Primeiras pedaladas em Saint Jean Pied de Port

Há muitos séculos, peregrinos do mundo inteiro percorrem suas trilhas atrás da mesma intenção, formando com seus passos, seu esforço e seu suor uma poderosa corrente energética que leva à transformação pessoal. Não é no sofrimento, mas sim no esforço necessário para cruzar as trilhas. Os mais altos montes em direção a Santiago de Compostela, na renúncia ao conforto, no desapego aos bens desnecessários, na dureza e nas dificuldades dos limites ultrapassados muitas vezes, que o peregrino chega à sua mudança, atingindo finalmente um estado que beira uma outra dimensão, na qual o fluxo de forças não encontra mais a densa resistência do corpo.
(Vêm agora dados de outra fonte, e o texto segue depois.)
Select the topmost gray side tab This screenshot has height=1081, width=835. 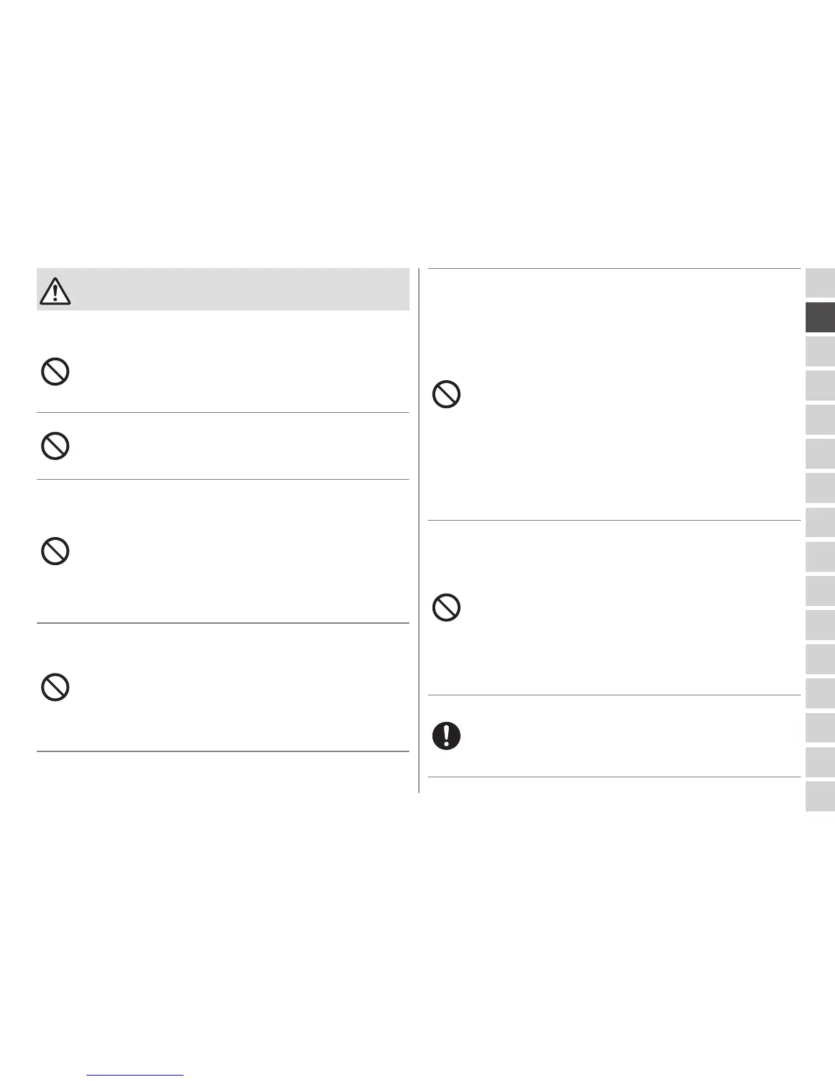pyautogui.click(x=820, y=283)
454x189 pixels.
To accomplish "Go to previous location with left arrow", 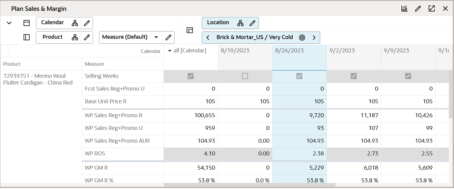I will [x=208, y=37].
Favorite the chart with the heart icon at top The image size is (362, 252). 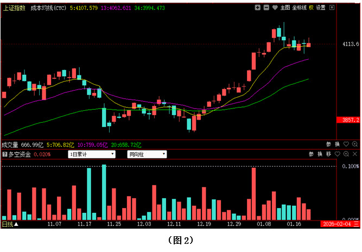pos(275,8)
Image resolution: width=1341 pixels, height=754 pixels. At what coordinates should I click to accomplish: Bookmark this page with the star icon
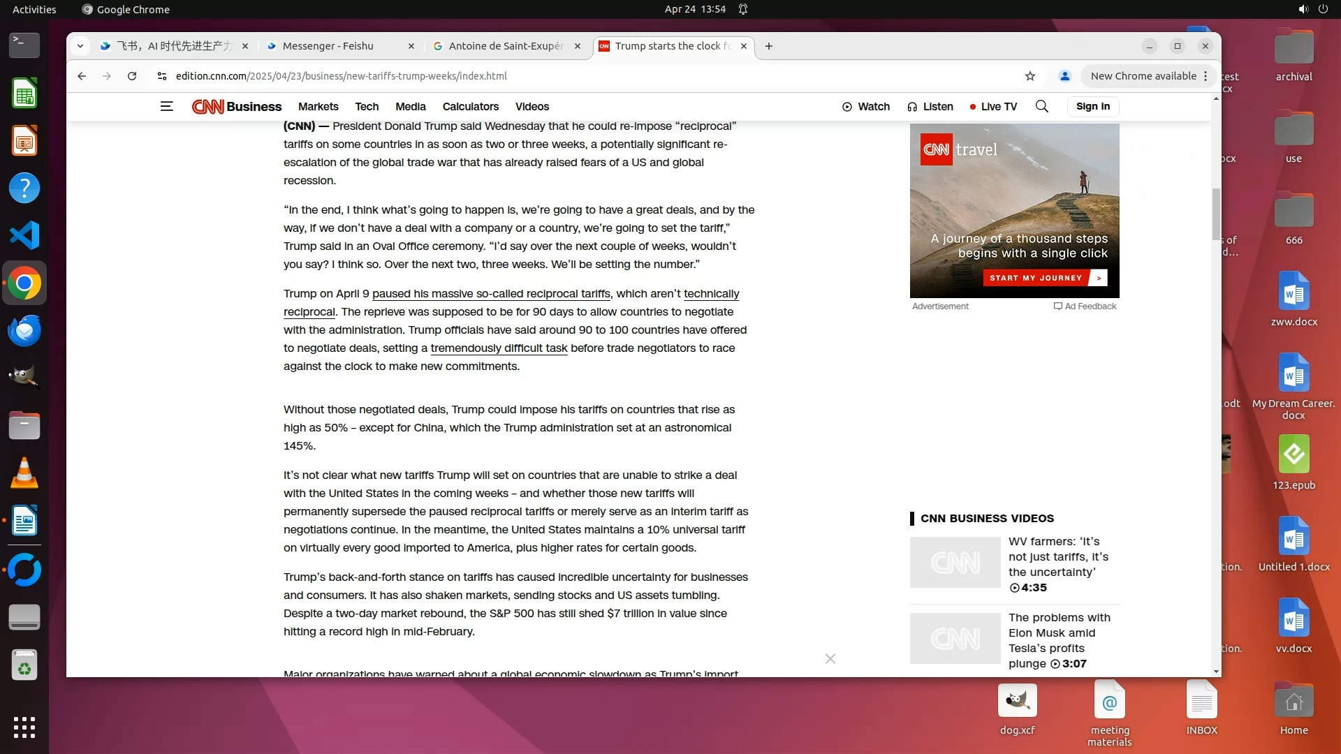(x=1029, y=76)
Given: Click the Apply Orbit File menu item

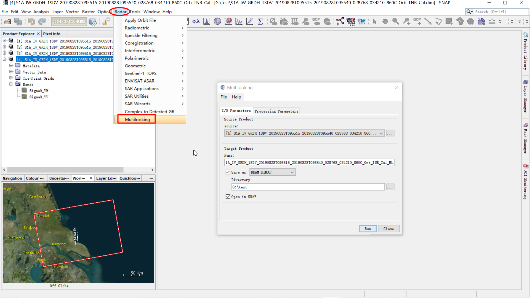Looking at the screenshot, I should coord(140,20).
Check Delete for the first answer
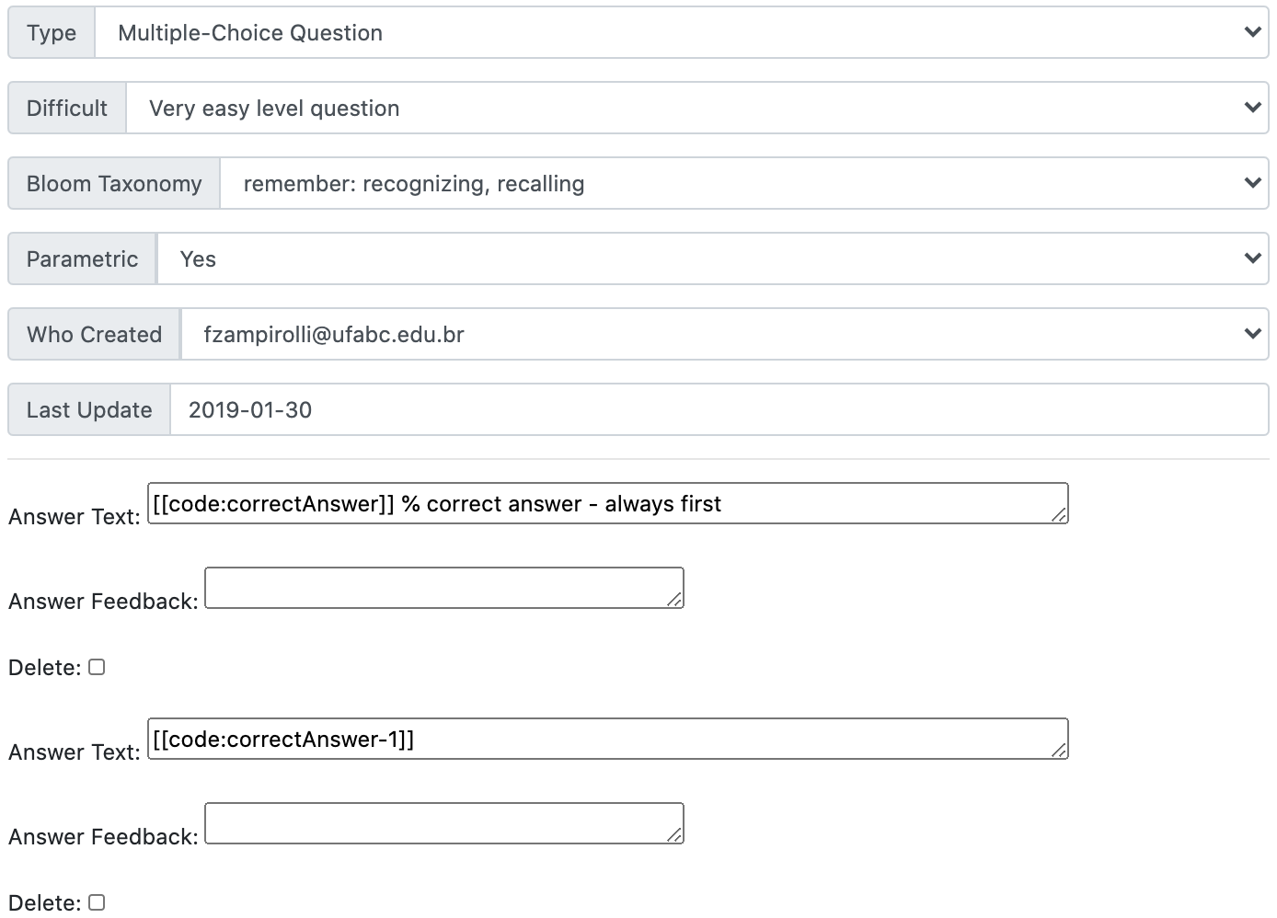 click(x=97, y=667)
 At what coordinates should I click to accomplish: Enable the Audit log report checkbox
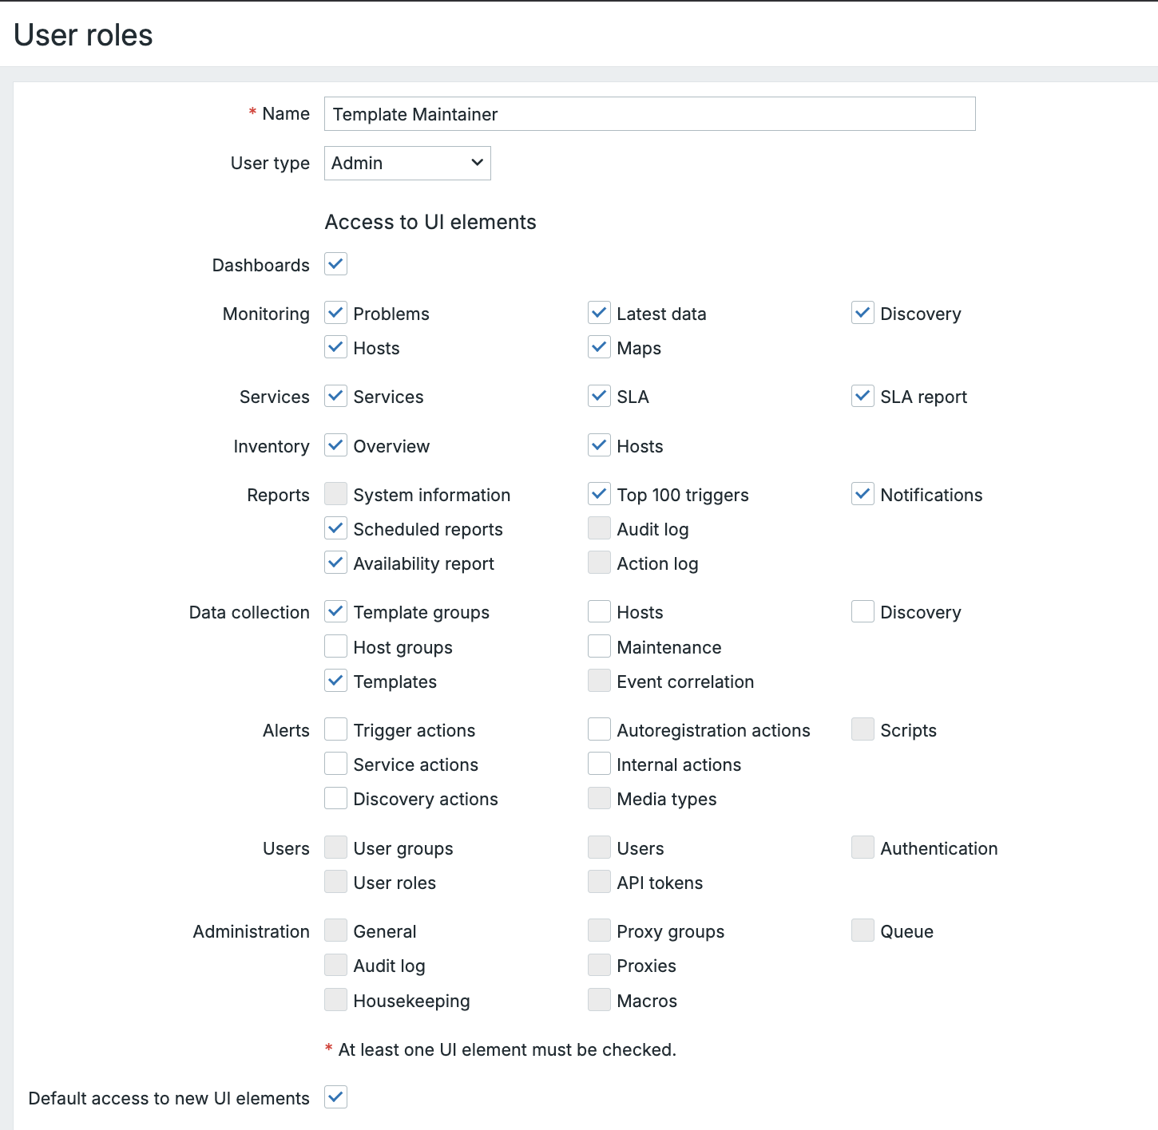coord(599,528)
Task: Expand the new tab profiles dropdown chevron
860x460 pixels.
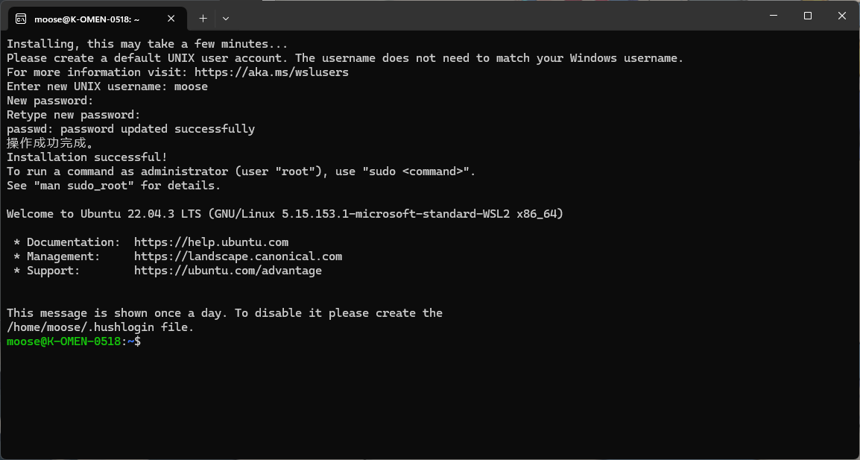Action: [226, 18]
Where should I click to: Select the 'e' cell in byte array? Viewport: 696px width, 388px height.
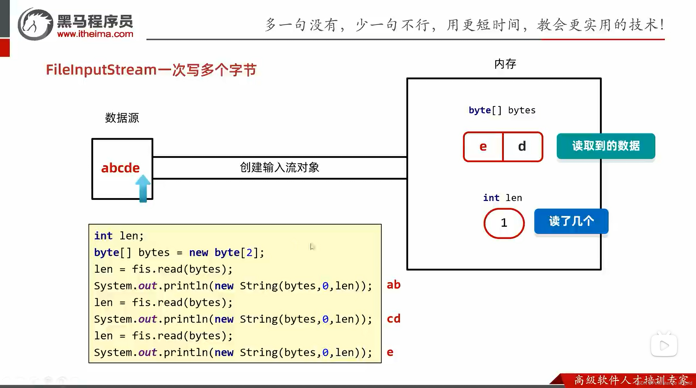(x=483, y=146)
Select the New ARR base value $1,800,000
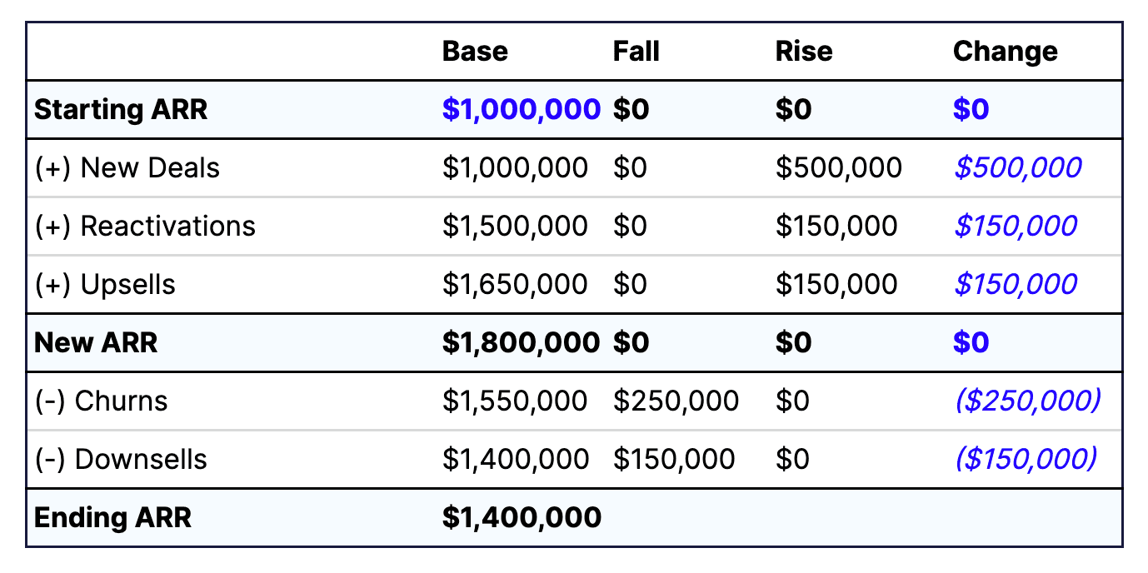1148x573 pixels. coord(521,343)
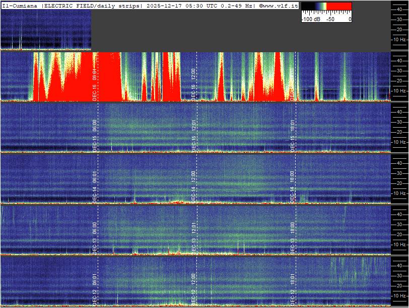Click the partial DEC 17 spectrogram strip
409x308 pixels.
(45, 30)
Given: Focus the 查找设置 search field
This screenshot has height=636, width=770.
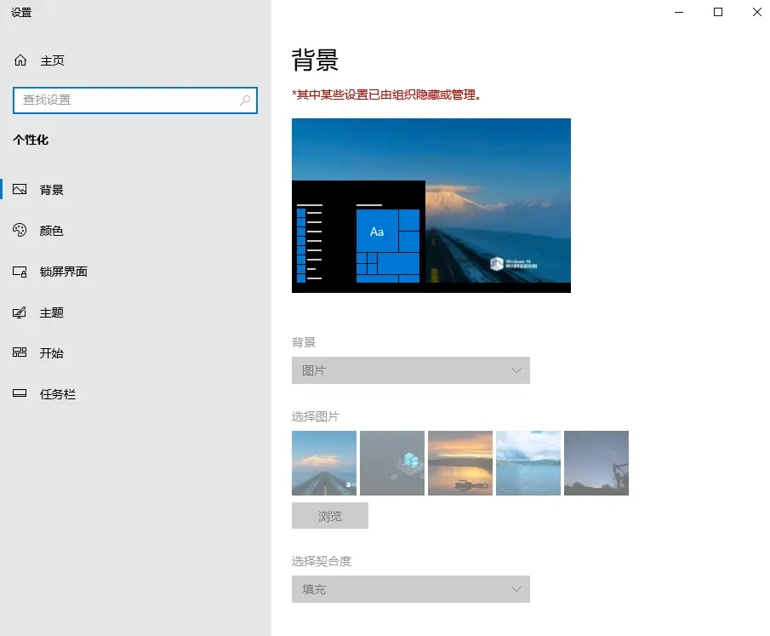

E é aí que o Ser passa a exercer o comando sobre o corpo, proporcionando a experiência da plenitude em uma viagem inesquecível, um marco na vida de quem a faz.

Travessia dos Pirineus Divisa França Espanha

Falar sobre o Caminho de Santiago sempre será um enorme prazer, pois com certeza as lembranças que trago comigo daqueles dias já foram imortalizadas. Chegar à pequena cidade de Saint Jean Pied de Port na França fora a concretização de um sonho. Lembro como se fosse hoje. Fiquei 5 minutos olhando aquela pequena rua que levava até o inicio das infinitas subidas dos Pirineus. Não acreditava que estava ali, dentre tantas incertezas, apenas uma coisa eu sabia: que ao final de 30 dias muita coisa aconteceria. A emoção da primeira pedalada é algo indescritível. Metro a metro eu estava então no Caminho de Santiago de Compostela.

Logo apareceram as primeiras setas amarelas que, depois de muitos dias, levar-me-iam até Finisterre. Aos poucos fui me acostumando com o silêncio, companheiro inseparável, mas que me ensinou muitas coisas. Mesmo às vezes interrompido pelo ruído das águas dos riachos ou pelos pássaros, ele, mais do que nunca, fez-me ouvir as mensagens que vinham do meu coração. Com certeza nunca esquecerei todas as horas que ficamos pedalando por pequenas trilhas, por montanhas, completamente solitários, mas também nunca esquecerei das músicas que cantávamos para amenizar os efeitos da solidão, da felicidade que era pedalar num dia de Sol e da força que surgia dentro de nós para encararmos os dias de chuvas e frio.

Gelo no alto do Pirineus

Li em algum lugar : "O peregrino dá sua energia ao Caminho tornando-o vivo, e o Caminho inicia o peregrino, levando-o ao encontro de seu potencial oculto". Concordo plenamente. Quantos peregrinos não encontrei a noite nos refúgios que estavam praticamente sem nenhuma força, mas que no dia seguinte, era possível vê-los saindo para caminhar às 6 da manhã como se fosse o primeiro dia.

Pontes medievais ao longo do caminho

Percorrer o Caminho de Santiago definitivamente não é tarefa fácil, mas certamente é impossível não olhar para trás e não dizer que tudo valeu a pena.

Em todo o caminho passamos por pequenos povoados e lugares tão antigos que era impossível não transportar-se para o passado e imaginar-se numa época medieval.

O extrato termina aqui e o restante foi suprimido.